**Document section**:

■ ■ ■ ■

Agenda: Resolving Taiwan Strait Sovereignty Claims 

Topic Area Summary Coming Soon

Letter from the Director

"The greatest trick the devil ever pulled was convincing the world he didn't exist."     

- Keyser Söze

 

Things make sense until they don't. But the dangerous part isn't the moment they stop making sense. It's the stretch of time before that, when things have already changed and nothing looks any different. No one hides it from you. No one needs to. You convince yourself.

 

A room settles into a rhythm. Positions form. You get a sense of who matters, what direction things are moving in, and where you fit into all of it. For a while, it works. Your decisions feel right. Your approach makes sense. And then something shifts.

 

For those of you I haven't met yet, my name is Ansh Jalan. I'm a Grade 12 IBDP student with a strong interest in economics and mathematics. Outside of committee, if I'm not on a squash court or somewhere behind a screen, you'll probably find me rewatching The Mentalist or trying, and occasionally succeeding, to get a card trick right.

 

But here's the thing about card tricks. They don't work because the method is complicated. They work because you're paying attention to the wrong thing. And by the time you realise that, the trick is already over. The Specialised Emergency Session on the Taiwan Strait works the same way. You walk in, you start building a picture of who's aligned with who, what the priorities are, what matters and what doesn't. Some of it will be right. Some of it won't.

 

The problem is not getting it wrong. It’s not realising that you have.

 

Because while you're still holding onto something that feels right, the room has already moved. Alliances have shifted. Priorities have changed. Conversations have gone somewhere else entirely, and by the time you catch up, you're no longer where you thought you were. Most delegates don't fall behind because they weren't sharp enough or because they didn't prepare. They fall behind because they mistook the room they walked into for the room they were standing in.

 

And when that happens, your instinct may be to overcorrect. To change your entire approach. To try to become the loudest voice in the room, or the most aggressive, or whatever seems to be working for someone else. But that's not adapting. That's just reacting. Some of you will lead from the front. Some of you will be the reason a bloc holds together when it shouldn't. Some of you will catch the one detail in a crisis update that everyone else skimmed past.

■ ■ ■ ■

**Exercise details**:
Answer these questions on the director's letter:
(a) What grade and program is the writer in?
(b) According to the letter, why do card tricks work?
(c) Why does the letter say most delegates fall behind?
The records that follow have no connection to the text above.

**Rows of pointing data**:
■ ■ ■ ■

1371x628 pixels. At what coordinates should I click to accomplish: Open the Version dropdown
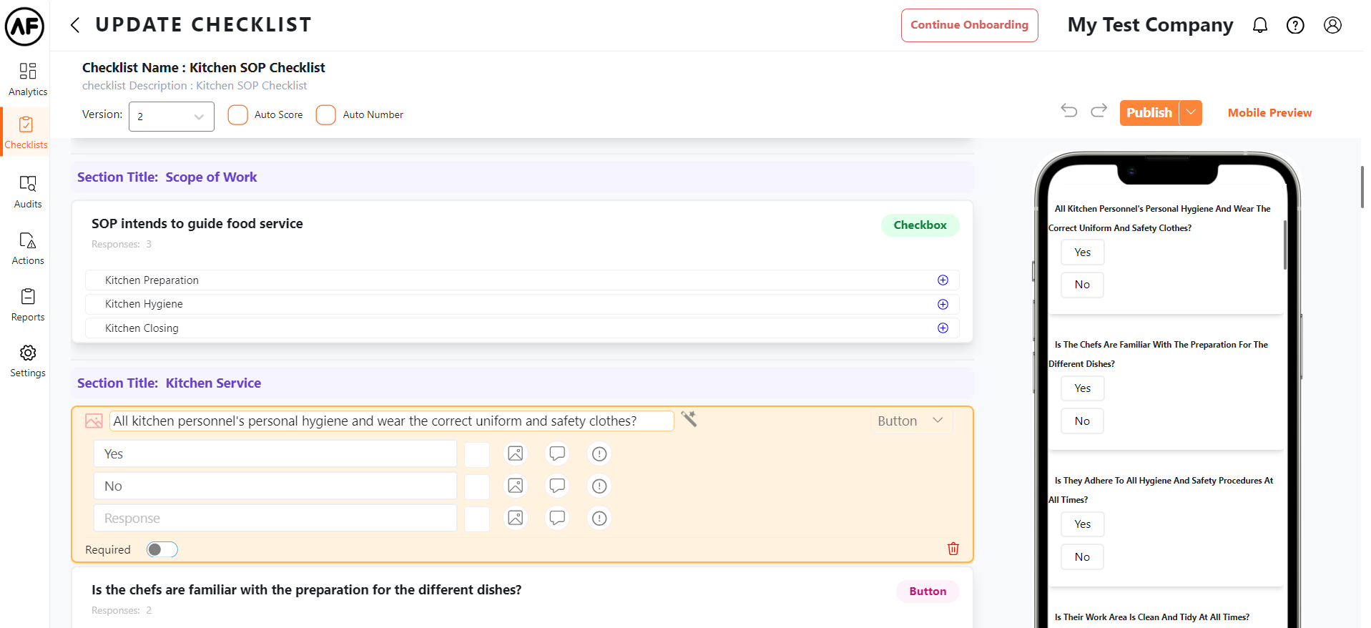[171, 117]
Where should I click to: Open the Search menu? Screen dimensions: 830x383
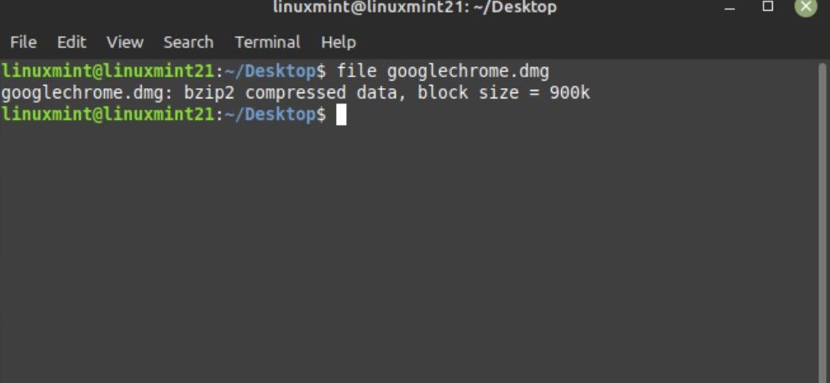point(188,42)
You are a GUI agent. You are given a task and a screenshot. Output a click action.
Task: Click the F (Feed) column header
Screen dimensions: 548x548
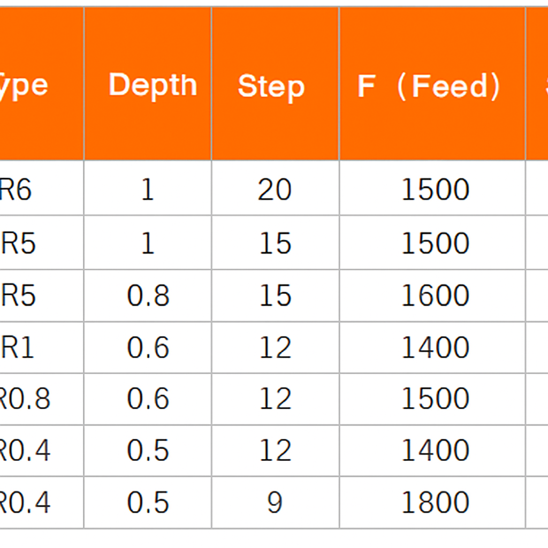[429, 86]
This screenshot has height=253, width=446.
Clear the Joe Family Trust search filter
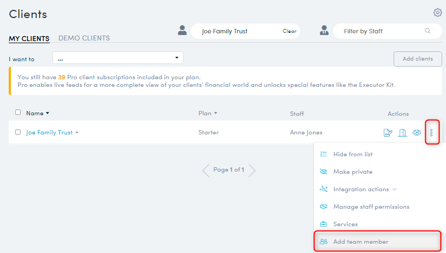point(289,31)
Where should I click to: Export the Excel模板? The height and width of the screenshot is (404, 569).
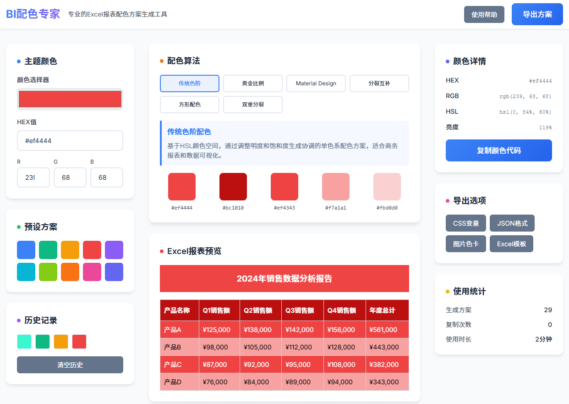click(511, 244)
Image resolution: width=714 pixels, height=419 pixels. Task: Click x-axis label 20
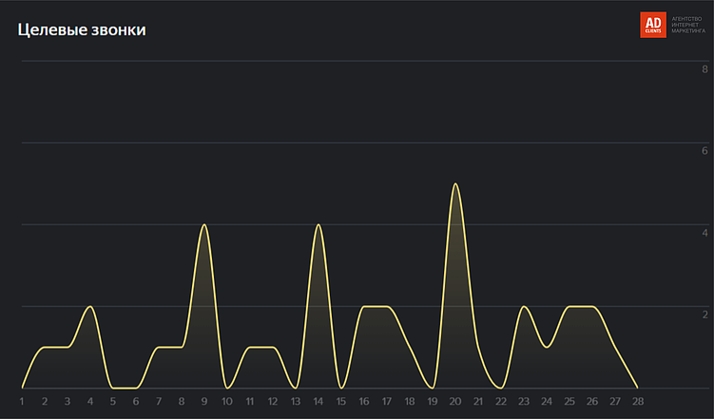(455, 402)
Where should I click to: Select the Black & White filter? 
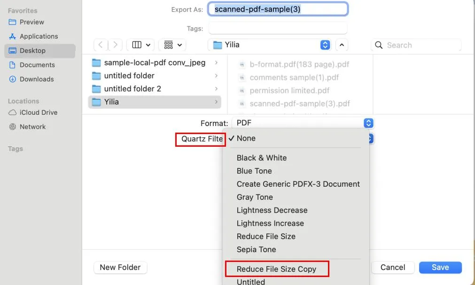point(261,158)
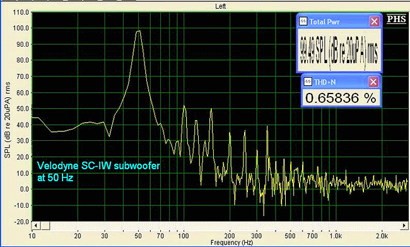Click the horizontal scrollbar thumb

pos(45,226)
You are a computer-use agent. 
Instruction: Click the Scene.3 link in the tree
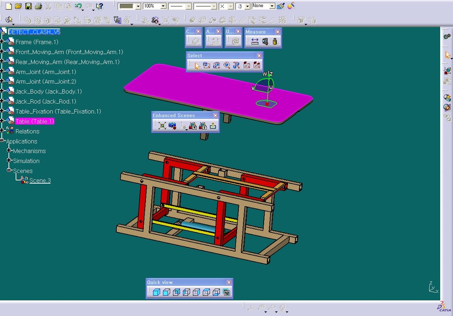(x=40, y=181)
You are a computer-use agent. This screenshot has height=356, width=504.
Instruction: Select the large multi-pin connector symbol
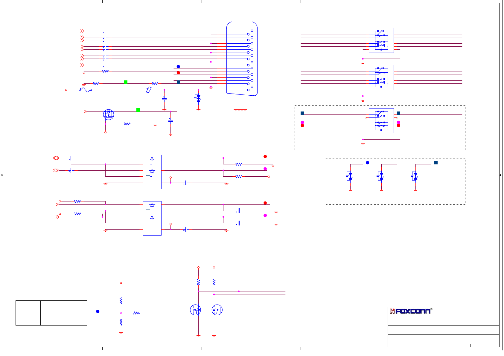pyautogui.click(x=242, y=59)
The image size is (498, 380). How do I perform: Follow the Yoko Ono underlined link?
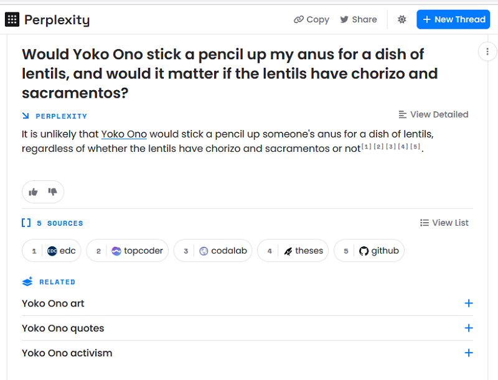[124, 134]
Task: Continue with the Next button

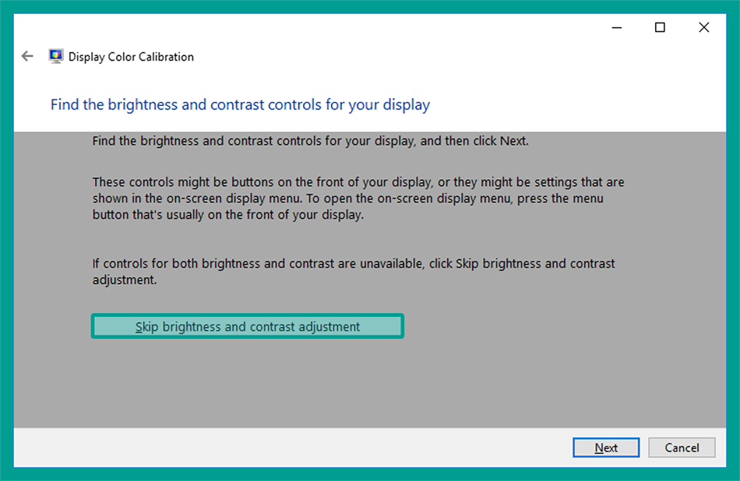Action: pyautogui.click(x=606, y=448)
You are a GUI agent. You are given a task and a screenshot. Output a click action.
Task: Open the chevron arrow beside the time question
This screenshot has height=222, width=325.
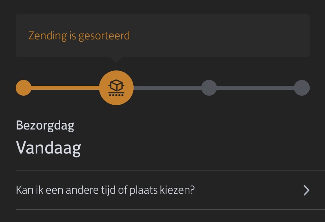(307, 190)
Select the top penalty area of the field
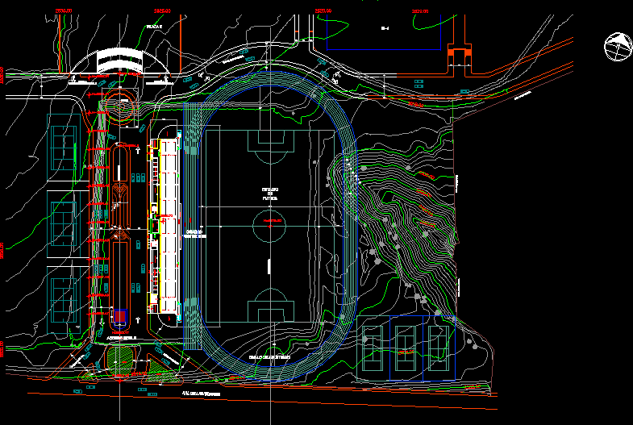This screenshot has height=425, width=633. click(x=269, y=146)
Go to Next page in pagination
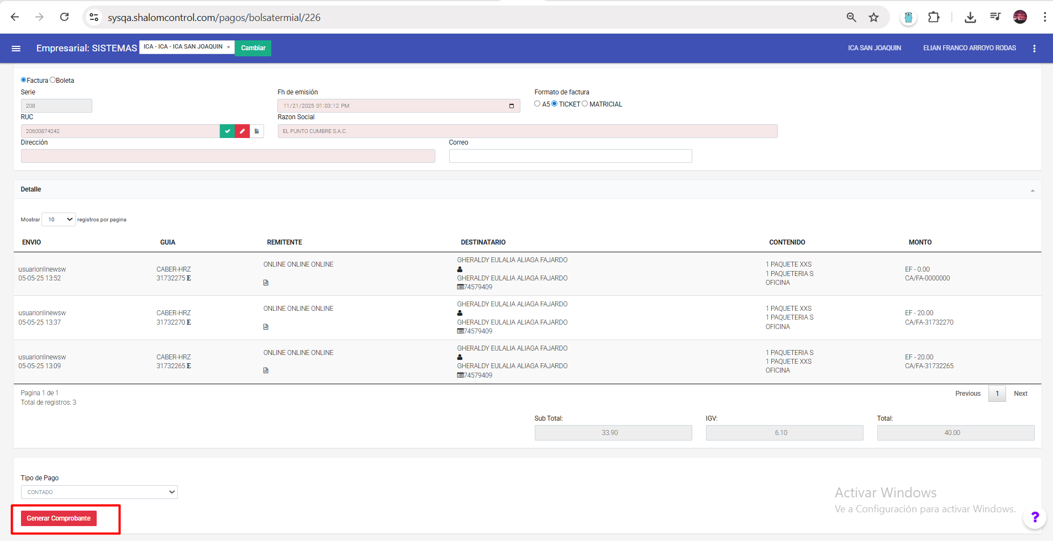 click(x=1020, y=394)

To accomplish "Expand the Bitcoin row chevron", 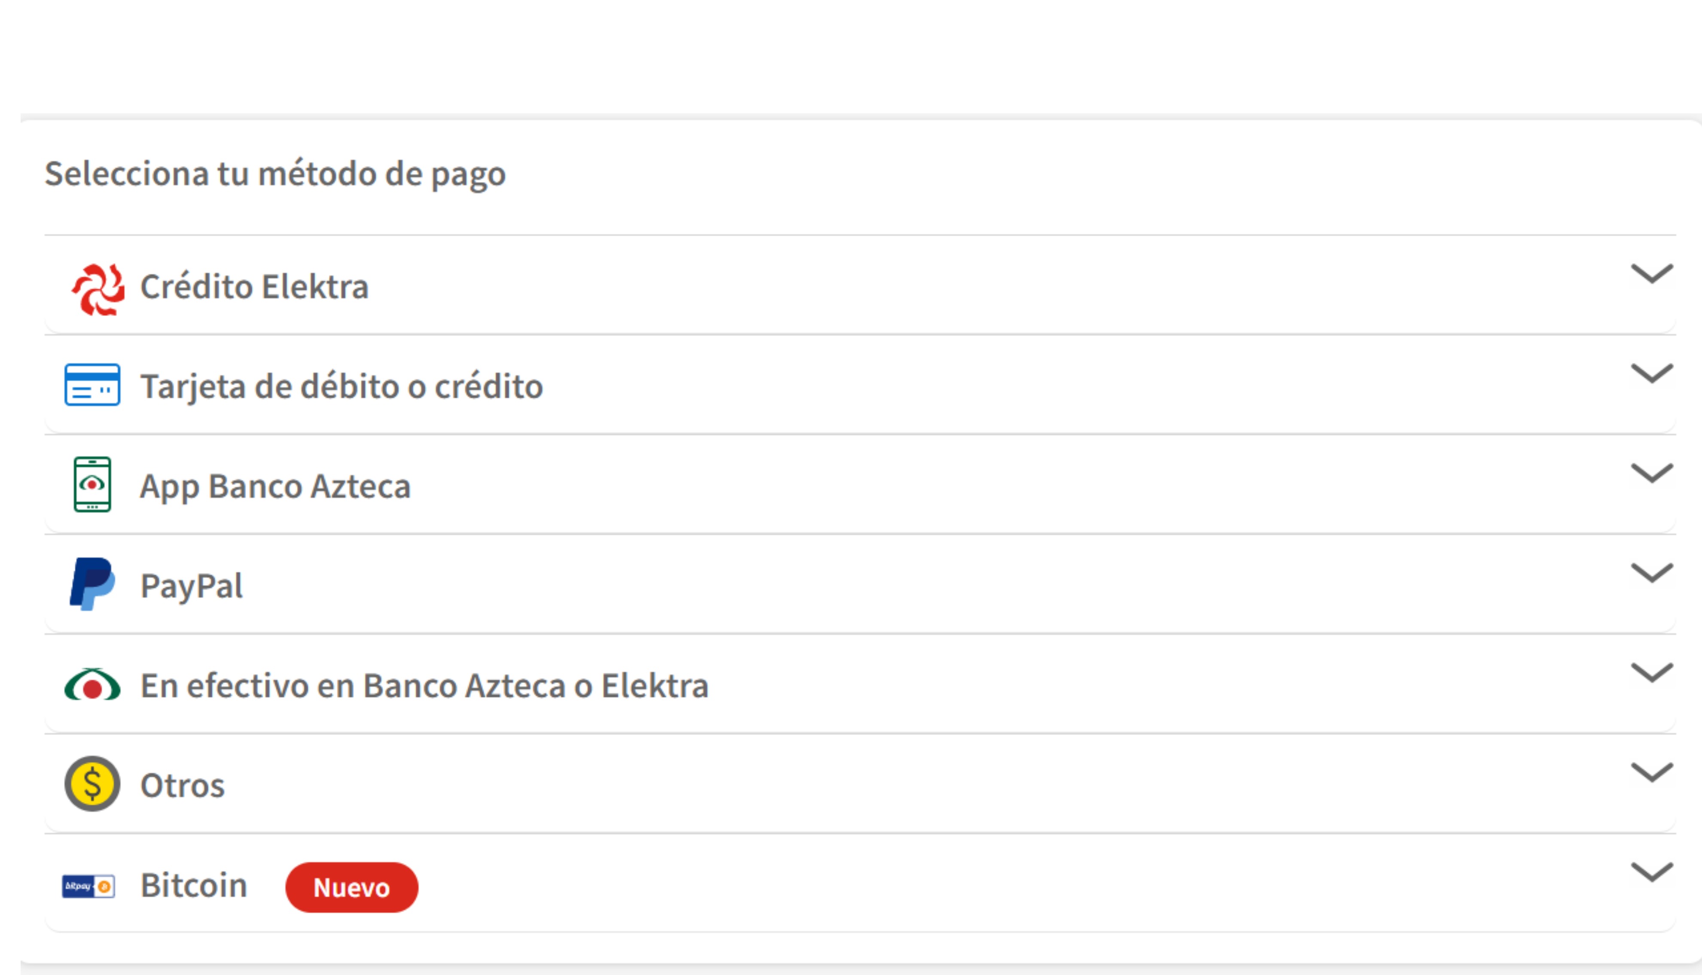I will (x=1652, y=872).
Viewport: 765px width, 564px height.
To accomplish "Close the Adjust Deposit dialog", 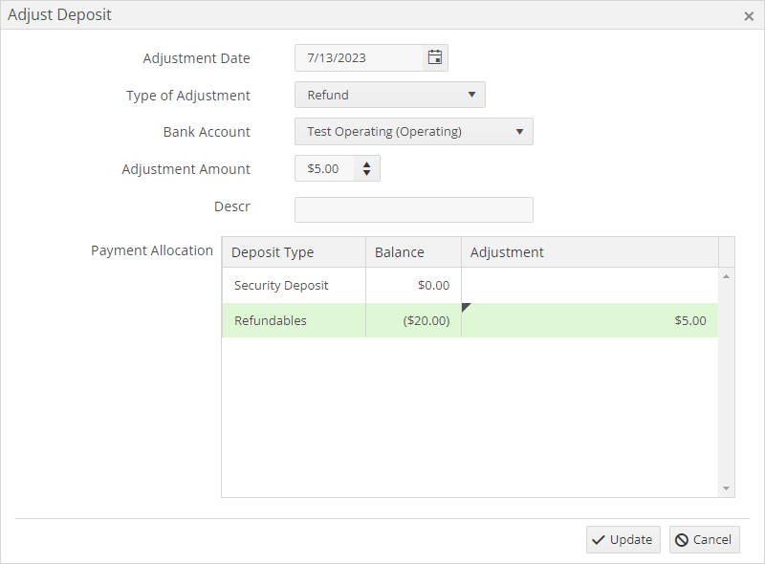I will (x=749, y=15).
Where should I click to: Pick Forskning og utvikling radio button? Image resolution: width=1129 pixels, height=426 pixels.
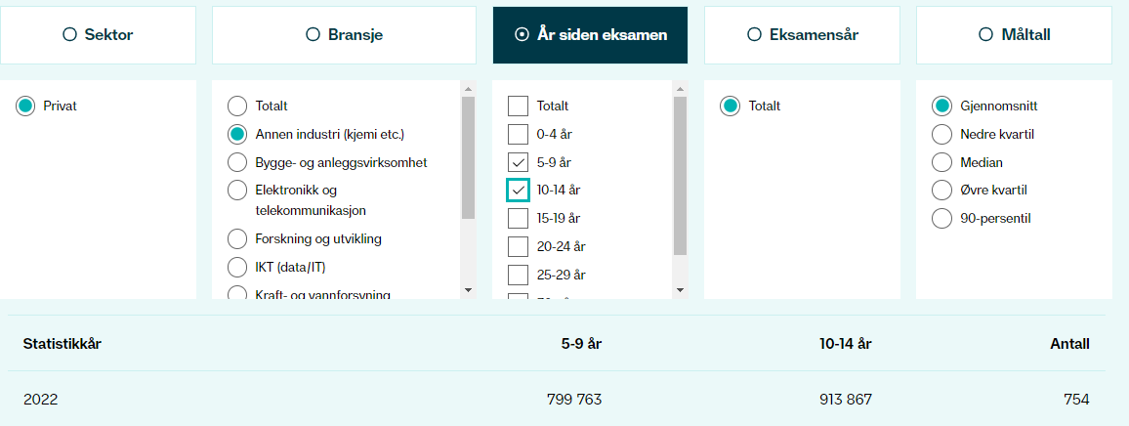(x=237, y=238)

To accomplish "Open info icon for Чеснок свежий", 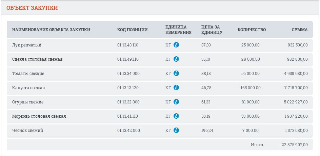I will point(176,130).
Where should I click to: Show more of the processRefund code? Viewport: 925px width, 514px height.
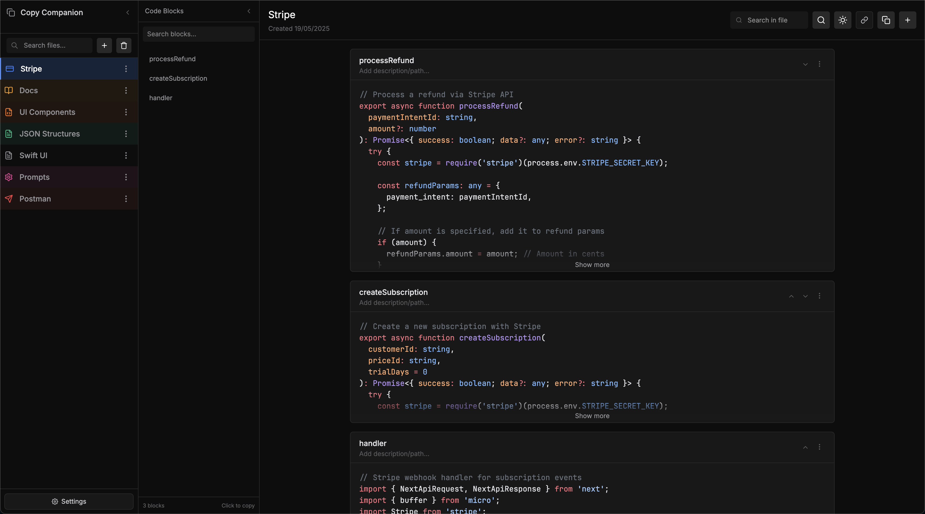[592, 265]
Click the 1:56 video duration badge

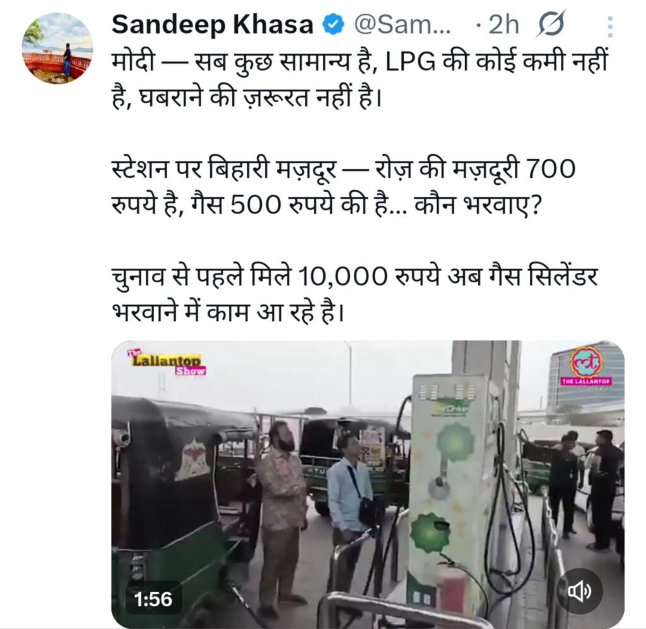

■ ■ ■ ■

**Task output**:
(a) The writer is a Grade 12 IBDP student.
(b) Card tricks work because you're paying attention to the wrong thing.
(c) They fall behind because they mistook the room they walked into for the room they were standing in.